# Texte de travail:

Entre 2011 et 2017, Bieke Depoorter, membre de l’agence Magnum Photo, a photographié de nuit des familles égyptiennes dans leurs intérieurs. Son livre Mumkin – Est-ce possible ? réunit des voix de toute la société autour des images. Elle nous raconte l’histoire de ce projet participatif.
Du chemin de fer russe aux méandres du Nil
Encore étudiante, Bieke Depoorter imagine en 2009 un projet photographique sur la ligne du Transsibérien, en Russie. Confrontée à l’absence d’hôtels dans les zones qu’elle visite, elle commence à dormir au gré des rencontres, chez les habitants qui acceptent de l’héberger.
Dès la première nuit, et peut-être pour la première fois, je me suis sentie en accord avec la photographie. Auparavant, j’avais toujours l’impression de voler des images aux personnes que je photographiais. Au bout de quelques heures seulement, les personnes s’ouvraient très facilement, même si nous ne parlions pas la même langue. C’était très singulier pour moi. C’est pourquoi j’ai décidé de continuer ainsi et j’ai laissé de côté tout le projet sur le Transsibérien. Je ne photographiais plus qu’à l’intérieur des habitations où je dormais, chaque nuit.

# Consignes:
**A.** D'après le texte sur Bieke Depoorter, de quelle agence est-elle membre ?
**B.** Recopiez, s'il vous plaît, le passage du texte sur Bieke Depoorter depuis "Du chemin de" jusqu'à "dormais, chaque nuit." inclus, en changeant "Transsibérien" en "Transmandchourien".

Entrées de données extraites
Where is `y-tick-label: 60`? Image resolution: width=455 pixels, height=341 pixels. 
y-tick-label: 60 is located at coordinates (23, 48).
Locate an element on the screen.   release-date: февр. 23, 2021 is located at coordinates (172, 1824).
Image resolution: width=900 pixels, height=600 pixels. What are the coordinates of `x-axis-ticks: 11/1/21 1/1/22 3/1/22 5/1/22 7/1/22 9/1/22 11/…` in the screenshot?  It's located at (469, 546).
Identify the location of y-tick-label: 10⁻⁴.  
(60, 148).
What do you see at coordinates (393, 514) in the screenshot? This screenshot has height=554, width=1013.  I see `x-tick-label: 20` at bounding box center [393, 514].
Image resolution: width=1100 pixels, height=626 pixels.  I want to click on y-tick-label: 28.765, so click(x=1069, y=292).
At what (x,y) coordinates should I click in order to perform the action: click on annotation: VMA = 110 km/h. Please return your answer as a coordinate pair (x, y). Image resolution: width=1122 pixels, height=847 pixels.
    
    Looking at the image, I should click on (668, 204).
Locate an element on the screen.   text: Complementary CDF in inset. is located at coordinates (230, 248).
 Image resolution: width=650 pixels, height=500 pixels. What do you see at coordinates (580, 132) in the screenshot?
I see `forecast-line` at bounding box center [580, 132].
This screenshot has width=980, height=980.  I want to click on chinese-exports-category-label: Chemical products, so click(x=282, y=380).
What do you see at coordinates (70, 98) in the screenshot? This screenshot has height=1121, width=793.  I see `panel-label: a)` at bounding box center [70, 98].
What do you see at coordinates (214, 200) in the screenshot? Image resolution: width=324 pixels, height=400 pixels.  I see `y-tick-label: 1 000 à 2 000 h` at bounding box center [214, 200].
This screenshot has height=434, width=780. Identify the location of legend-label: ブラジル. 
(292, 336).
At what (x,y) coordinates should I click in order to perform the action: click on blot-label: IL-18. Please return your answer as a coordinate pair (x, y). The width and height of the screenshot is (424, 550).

# Corrigé des activités:
**A.** De l'agence Magnum Photo.

**B.**
Du chemin de fer russe aux méandres du Nil
Encore étudiante, Bieke Depoorter imagine en 2009 un projet photographique sur la ligne du Transmandchourien, en Russie. Confrontée à l’absence d’hôtels dans les zones qu’elle visite, elle commence à dormir au gré des rencontres, chez les habitants qui acceptent de l’héberger.
Dès la première nuit, et peut-être pour la première fois, je me suis sentie en accord avec la photographie. Auparavant, j’avais toujours l’impression de voler des images aux personnes que je photographiais. Au bout de quelques heures seulement, les personnes s’ouvraient très facilement, même si nous ne parlions pas la même langue. C’était très singulier pour moi. C’est pourquoi j’ai décidé de continuer ainsi et j’ai laissé de côté tout le projet sur le Transmandchourien. Je ne photographiais plus qu’à l’intérieur des habitations où je dormais, chaque nuit.